Una histórica tormenta invernal azota a gran parte de Estados Unidos y ya dejó al menos 11 personas muertas, más de un millón de hogares sin electricidad y severas complicaciones en el transporte. El fenómeno, impulsado por una masa de aire ártico proveniente de Canadá, fue calificado por el Servicio Nacional de Meteorología como uno de los peores episodios de frío extremo de las últimas décadas, con nevadas intensas, acumulaciones de hielo y riesgos “catastróficos”. En total, 20 estados y Washington D.C. declararon el estado de emergencia.
Las bajas temperaturas provocaron muertes por hipotermia en estados como Luisiana, Texas y Tennessee, mientras que en Nueva York se hallaron cinco personas sin vida al aire libre, varias de ellas en situación de calle. Al mismo tiempo, los apagones golpearon con fuerza al sur del país, especialmente en Tennessee, Misisipi y Luisiana, donde cientos de miles de usuarios continuaban sin suministro eléctrico en medio de un frío inusual que podría batir récords.
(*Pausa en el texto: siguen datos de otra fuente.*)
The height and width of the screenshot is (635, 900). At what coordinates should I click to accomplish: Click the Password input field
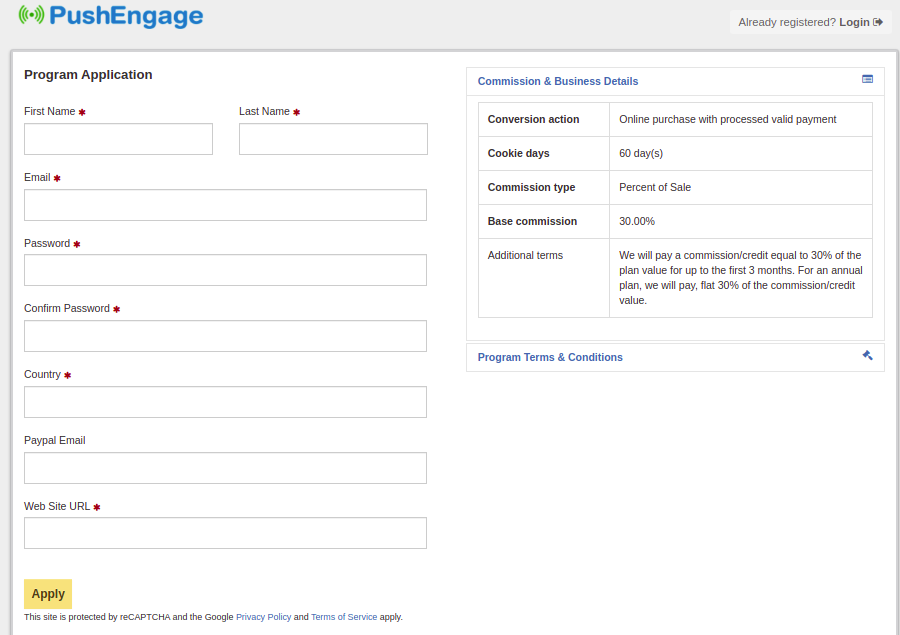(x=225, y=270)
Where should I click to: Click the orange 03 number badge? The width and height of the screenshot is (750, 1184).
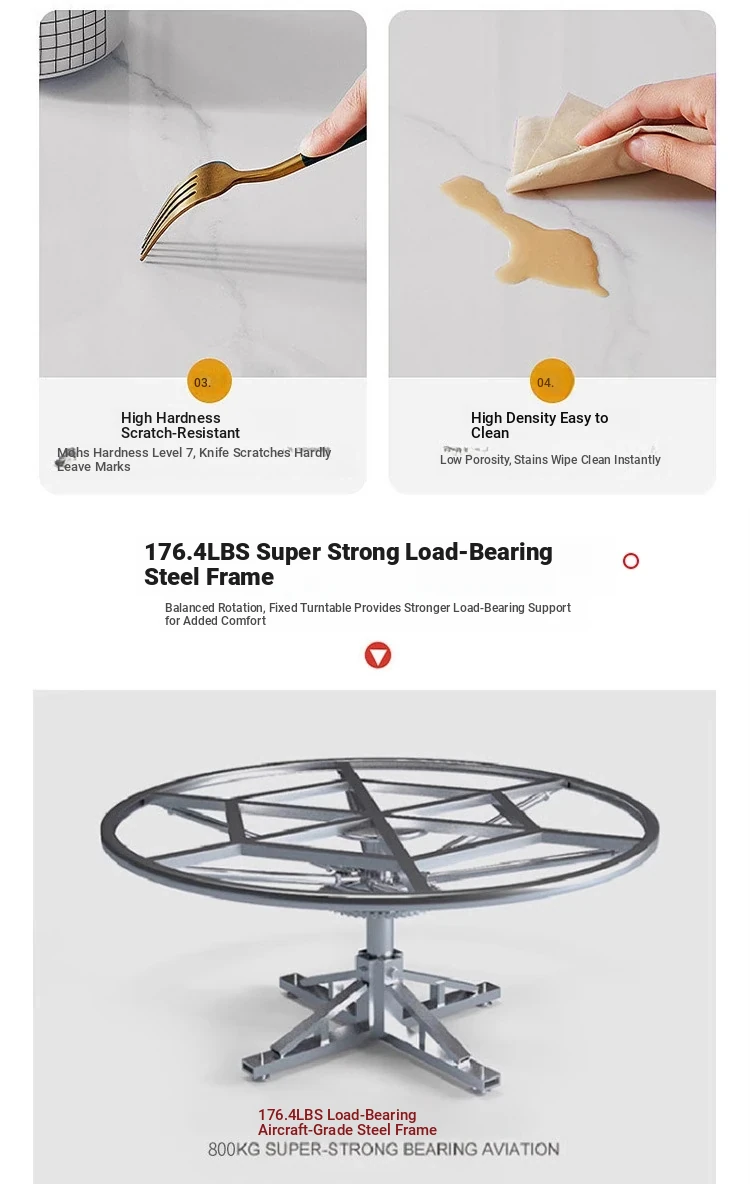pyautogui.click(x=209, y=382)
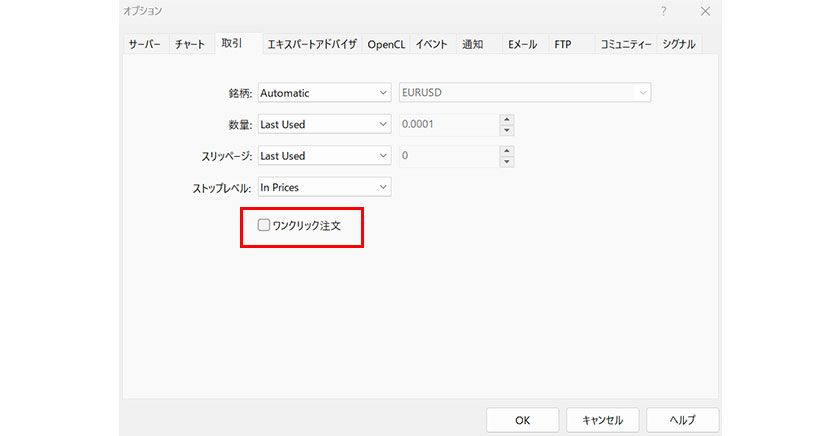Enable the ワンクリック注文 checkbox
The height and width of the screenshot is (436, 840).
(264, 226)
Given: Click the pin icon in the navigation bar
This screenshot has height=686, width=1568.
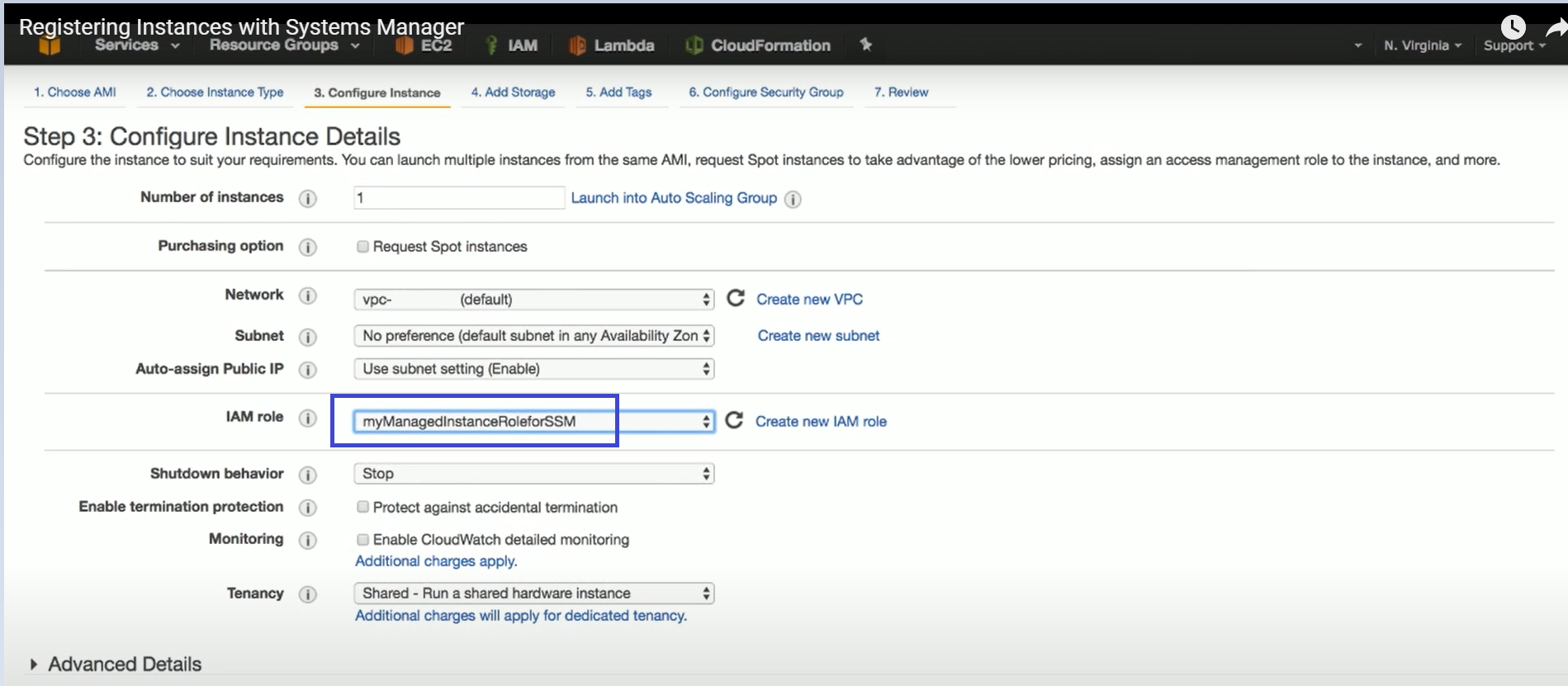Looking at the screenshot, I should tap(865, 45).
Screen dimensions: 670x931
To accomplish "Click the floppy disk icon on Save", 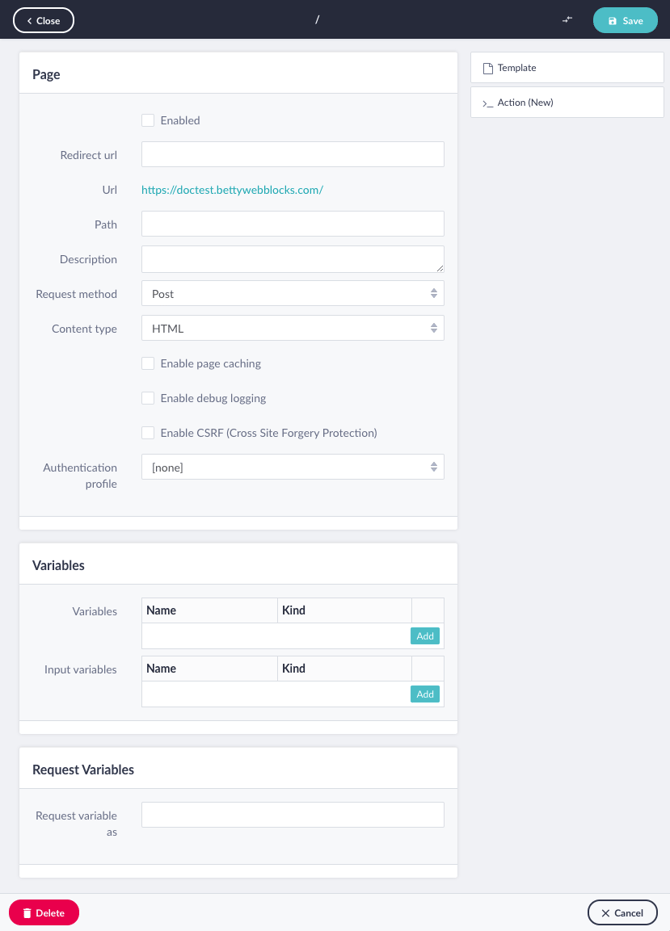I will pyautogui.click(x=612, y=21).
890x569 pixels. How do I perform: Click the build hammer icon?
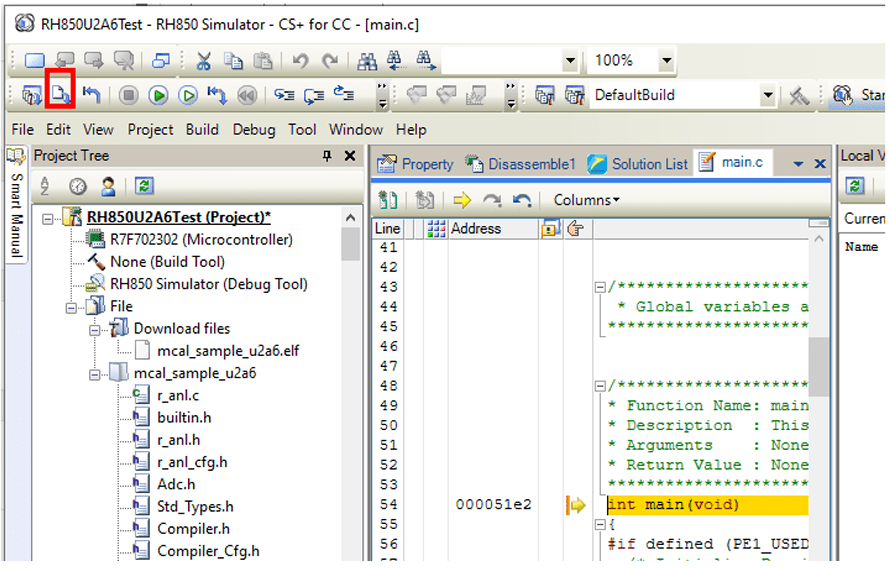tap(799, 95)
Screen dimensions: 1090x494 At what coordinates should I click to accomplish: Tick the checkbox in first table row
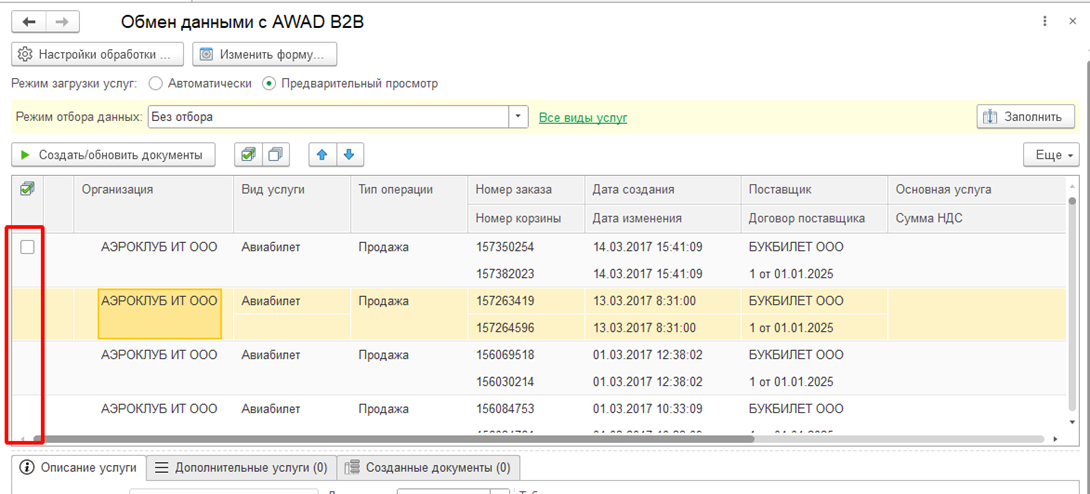[x=28, y=247]
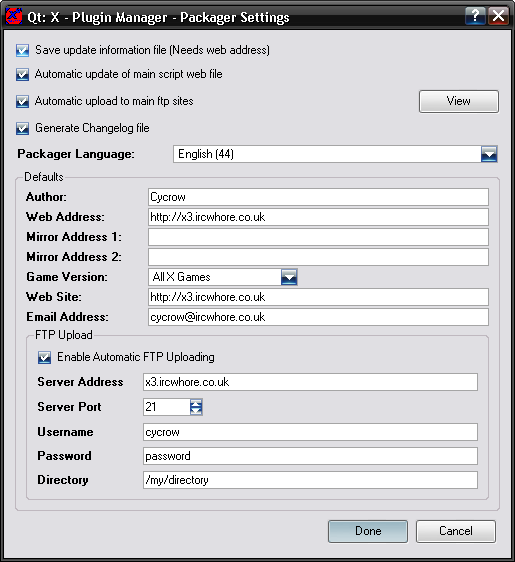Click the Cancel button

[456, 531]
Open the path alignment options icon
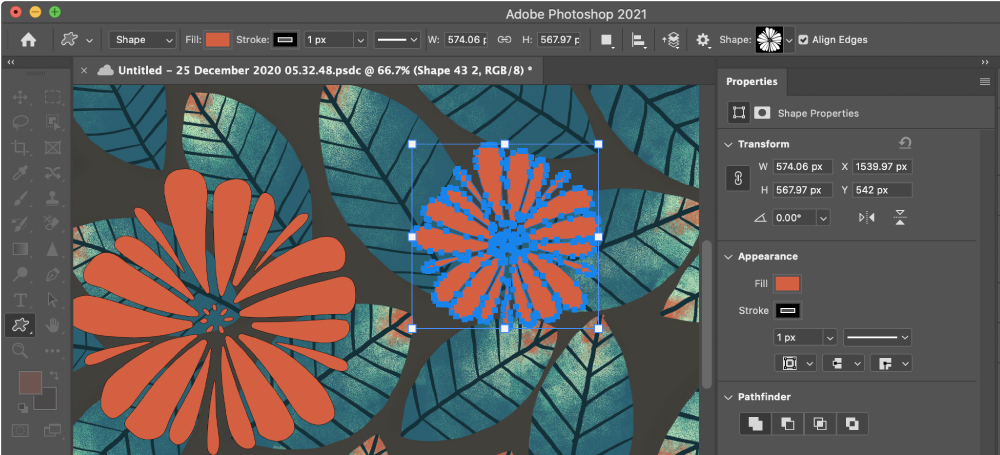Image resolution: width=1000 pixels, height=455 pixels. click(638, 40)
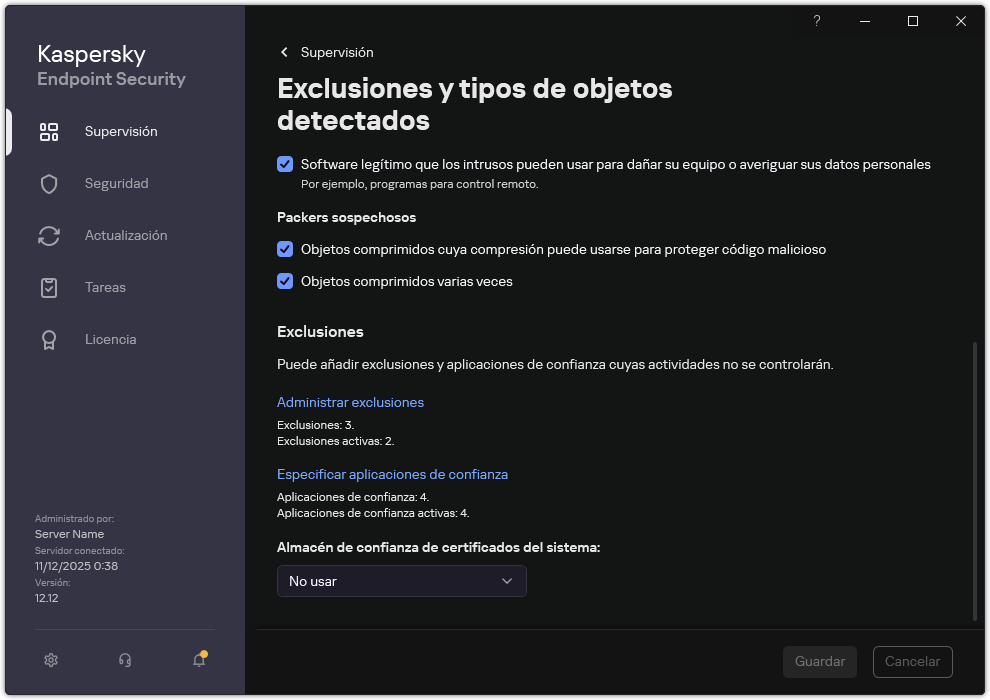Open Administrar exclusiones link
The height and width of the screenshot is (700, 990).
click(x=350, y=402)
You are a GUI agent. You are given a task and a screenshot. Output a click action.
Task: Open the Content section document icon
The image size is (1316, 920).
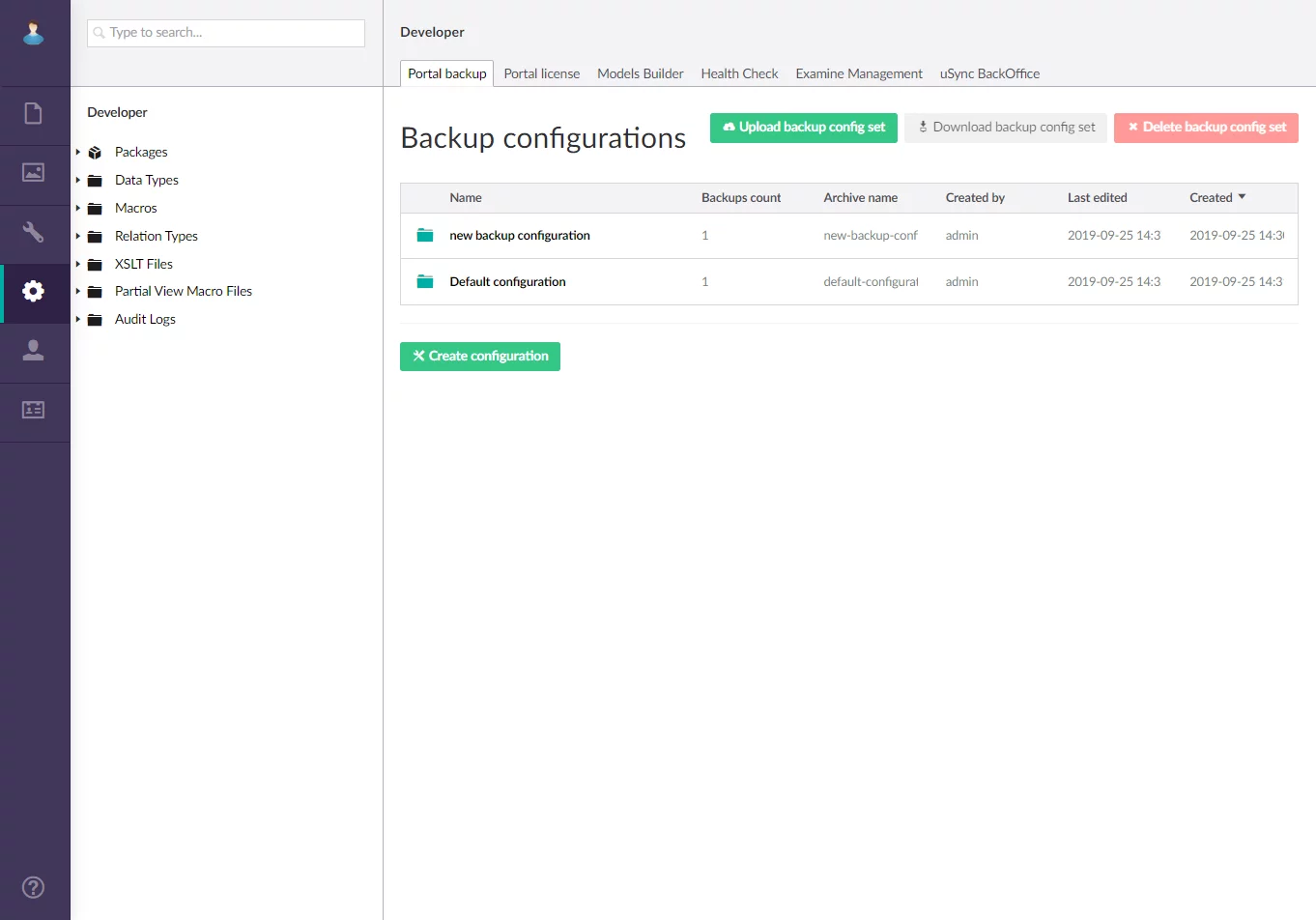tap(34, 114)
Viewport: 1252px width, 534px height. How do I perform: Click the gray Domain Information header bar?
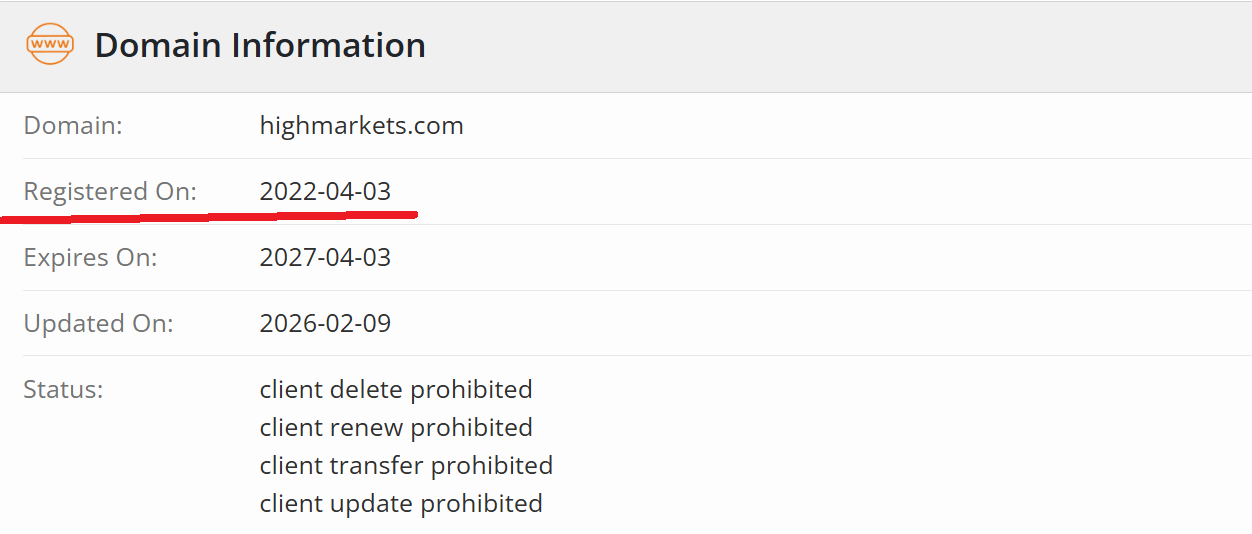pos(626,46)
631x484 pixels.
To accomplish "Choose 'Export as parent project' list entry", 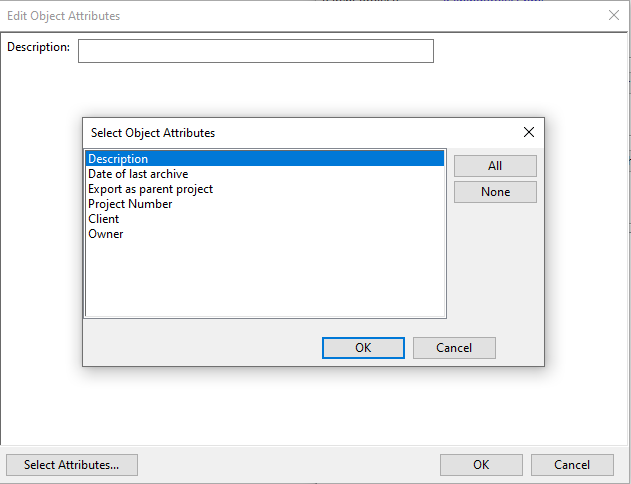I will [x=150, y=189].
El temporal también paralizó gran parte del sistema de transporte: más de 15.000 vuelos fueron cancelados o demorados durante el fin de semana, en el peor registro desde la pandemia, y numerosas rutas fueron cerradas para facilitar tareas de despeje. Ciudades como Filadelfia, Nueva York, Boston y Washington quedaron cubiertas de nieve, mientras supermercados registraron desabastecimiento ante la magnitud del fenómeno, que podría extenderse durante varios días más.